L’explication qui me parait la plus plausible relève du domaine psychique en relation avec la notoriété. En effet historiquement, en particulier en France, les vins les plus prisés sur le marché étaient élaborés dans des domaines qui cultivaient leurs vignes à haute voire très haute densité de peuplement. L’amalgame a été fait entre qualité ou notoriété et forte densité de plantation, sans véritablement analyser les raisons de cette hiérarchisation des vignobles et des crus. En outre, l’image pyramidale de l’Appellation avec les grands crus au sommet, et pour employer un terme d’économiste, le ‘ruissellement’ qui en sort pour irriguer jusqu’en bas de l’échelle, incite à la copie du modèle au détriment de la réflexion sur ses propres conditions, et encore plus de l’innovation. La concurrence internationale a plus récemment crispé les positions des appellations autour d’éléments intangibles, car tout aveu officiel de changement serait synonyme d‘aveu d’échec donc d’affaiblissement !

Mais de plus en plus de vignerons se rendent compte que le maintien du critère premier d’une densité de plantation suffisamment élevée est une erreur et les prive d’une évolution salutaire, surtout lorsqu’on réfléchit à des modèles de viticulture durable, dans un contexte de changement climatique. Ces densités de plantation historiquement élevées dans certains vignobles français qui jouissent d’une haute réputation, s’expliquent à l’origine par la pratique du marcottage, puis par l’utilisation de l’animal qui impose des rangs relativement étroits. Les choses ont tout de même changé !

L'élaboration des cahiers des charges des AOP a principalement consisté à figer un certain nombre de pratiques (cépages, densité, mode de taille...) en fonction des expériences empiriques antérieures. Si la viticulture française veut garantir sa durabilité et son leadership, il est temps que le secteur se réveille pour étudier tous les leviers qui permettent de maintenir une production de qualité (cépages, mode de conduite, irrigation...). Non la viticulture française n'a jamais été traditionnelle. Elle a dans le passé constamment évolué en sélectionnant les variétés actuelles qui sont toutes issues de croisements, en identifiant les meilleures parcelles en fonction des climats locaux et en expérimentant différents systèmes de conduite pour en tirer le meilleur profit. Compte tenu de l'évolution du matériel végétal et de la reconfiguration climatique en cours, penser que les cahiers des charges de production assureront pour toujours le succès du secteur est une grave erreur.
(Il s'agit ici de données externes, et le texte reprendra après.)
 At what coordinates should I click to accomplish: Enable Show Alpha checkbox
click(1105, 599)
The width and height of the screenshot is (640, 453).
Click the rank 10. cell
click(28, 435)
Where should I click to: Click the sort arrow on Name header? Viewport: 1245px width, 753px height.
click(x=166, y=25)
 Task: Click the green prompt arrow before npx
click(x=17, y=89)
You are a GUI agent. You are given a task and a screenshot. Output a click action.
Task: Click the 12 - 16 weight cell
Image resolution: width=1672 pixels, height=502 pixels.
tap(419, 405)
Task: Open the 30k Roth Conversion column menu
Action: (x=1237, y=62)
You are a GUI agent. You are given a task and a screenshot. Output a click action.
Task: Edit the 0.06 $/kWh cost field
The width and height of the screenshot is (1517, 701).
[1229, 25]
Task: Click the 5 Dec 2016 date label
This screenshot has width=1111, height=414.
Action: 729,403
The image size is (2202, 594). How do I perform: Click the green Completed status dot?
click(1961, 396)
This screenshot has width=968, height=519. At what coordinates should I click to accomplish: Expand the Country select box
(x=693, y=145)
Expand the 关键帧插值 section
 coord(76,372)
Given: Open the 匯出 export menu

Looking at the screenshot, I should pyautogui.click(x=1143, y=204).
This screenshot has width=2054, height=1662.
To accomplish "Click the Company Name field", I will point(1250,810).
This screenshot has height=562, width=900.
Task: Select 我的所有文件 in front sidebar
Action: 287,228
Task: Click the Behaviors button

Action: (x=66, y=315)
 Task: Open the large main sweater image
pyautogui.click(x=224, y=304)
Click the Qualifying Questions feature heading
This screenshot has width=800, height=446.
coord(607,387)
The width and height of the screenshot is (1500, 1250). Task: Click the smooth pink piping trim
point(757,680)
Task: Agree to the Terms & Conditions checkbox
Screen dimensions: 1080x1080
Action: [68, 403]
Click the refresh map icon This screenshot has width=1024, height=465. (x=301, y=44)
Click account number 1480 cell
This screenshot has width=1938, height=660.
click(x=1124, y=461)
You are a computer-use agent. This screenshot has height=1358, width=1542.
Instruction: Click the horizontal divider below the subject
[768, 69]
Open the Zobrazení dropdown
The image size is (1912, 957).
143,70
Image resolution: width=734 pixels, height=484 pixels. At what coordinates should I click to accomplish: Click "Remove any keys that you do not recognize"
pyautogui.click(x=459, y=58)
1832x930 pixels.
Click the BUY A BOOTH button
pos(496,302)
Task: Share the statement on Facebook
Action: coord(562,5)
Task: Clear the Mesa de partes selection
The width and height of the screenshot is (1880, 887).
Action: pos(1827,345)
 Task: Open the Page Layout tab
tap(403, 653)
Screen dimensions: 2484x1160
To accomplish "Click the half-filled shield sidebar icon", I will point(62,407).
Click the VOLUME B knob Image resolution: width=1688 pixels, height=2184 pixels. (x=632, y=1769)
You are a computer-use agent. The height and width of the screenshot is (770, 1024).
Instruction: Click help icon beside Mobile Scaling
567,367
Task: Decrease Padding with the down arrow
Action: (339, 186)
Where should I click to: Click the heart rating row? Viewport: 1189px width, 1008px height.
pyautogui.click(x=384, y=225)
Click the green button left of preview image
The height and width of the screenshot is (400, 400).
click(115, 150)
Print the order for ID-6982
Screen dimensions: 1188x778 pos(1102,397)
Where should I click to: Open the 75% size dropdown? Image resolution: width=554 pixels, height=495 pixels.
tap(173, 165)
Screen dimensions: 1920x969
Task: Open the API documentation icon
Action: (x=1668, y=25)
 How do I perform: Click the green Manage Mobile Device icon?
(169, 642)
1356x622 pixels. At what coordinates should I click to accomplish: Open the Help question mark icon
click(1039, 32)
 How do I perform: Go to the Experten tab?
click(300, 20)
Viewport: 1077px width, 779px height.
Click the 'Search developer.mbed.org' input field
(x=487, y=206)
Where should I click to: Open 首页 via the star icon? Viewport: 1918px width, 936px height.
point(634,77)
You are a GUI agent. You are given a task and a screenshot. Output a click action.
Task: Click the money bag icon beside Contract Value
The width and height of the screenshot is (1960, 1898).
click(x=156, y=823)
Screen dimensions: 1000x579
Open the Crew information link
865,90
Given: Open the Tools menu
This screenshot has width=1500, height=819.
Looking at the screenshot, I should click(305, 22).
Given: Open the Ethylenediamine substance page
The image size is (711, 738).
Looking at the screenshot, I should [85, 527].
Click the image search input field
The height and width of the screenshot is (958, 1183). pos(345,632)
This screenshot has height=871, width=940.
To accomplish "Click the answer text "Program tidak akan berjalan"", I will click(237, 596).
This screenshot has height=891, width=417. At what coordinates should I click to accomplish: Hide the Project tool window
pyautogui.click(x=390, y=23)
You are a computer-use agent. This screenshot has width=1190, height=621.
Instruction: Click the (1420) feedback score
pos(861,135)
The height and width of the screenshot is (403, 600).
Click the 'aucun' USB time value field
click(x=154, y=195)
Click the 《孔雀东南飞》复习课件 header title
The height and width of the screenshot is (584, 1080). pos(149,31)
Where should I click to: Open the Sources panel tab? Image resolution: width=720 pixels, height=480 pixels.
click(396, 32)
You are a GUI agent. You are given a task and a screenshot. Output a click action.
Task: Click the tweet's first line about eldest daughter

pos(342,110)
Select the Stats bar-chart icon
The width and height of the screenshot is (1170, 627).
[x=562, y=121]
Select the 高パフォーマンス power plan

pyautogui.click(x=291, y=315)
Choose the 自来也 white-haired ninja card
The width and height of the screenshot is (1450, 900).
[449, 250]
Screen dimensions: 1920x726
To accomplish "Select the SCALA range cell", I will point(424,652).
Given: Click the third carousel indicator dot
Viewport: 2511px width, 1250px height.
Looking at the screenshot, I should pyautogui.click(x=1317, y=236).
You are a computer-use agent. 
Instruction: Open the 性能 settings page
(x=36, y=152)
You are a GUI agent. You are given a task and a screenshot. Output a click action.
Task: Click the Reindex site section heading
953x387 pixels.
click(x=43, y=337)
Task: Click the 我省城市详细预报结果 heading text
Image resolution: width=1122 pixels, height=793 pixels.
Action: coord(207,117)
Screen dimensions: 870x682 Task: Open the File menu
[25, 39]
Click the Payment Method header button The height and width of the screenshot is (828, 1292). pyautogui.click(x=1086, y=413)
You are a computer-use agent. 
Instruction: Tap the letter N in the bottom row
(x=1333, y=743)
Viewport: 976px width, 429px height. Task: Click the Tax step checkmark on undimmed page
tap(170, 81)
À moins que l’on ne préfère une ‘évolution – retour vers le passé’, la fuite en arrière en revenant au moyen âge où le travail des serfs ne comptait pas, et aux vieux vignobles en foule à plusieurs dizaines de milliers de ceps/ha (figures ci-après), et refaire l’histoire pour le plus grand bonheur de certains clients, marketeurs ou médias.

Nous oserions qualifier une telle démarche, surtout pas de traditionnelle, et plutôt ‘d’ultra-obsolète’ !... Mais nous croyons encore au bon sens de l’homme !

Vignoble en foule de vignes échalassées de Pinot noir reconstitué dans les domaines Moët et Chandon, à des fins d’explication historique (crédit Alain Carbonneau).

Vieux vignoble en foule en voie d’abandon dans la région de Tokaj (crédit Yves Luginbühl).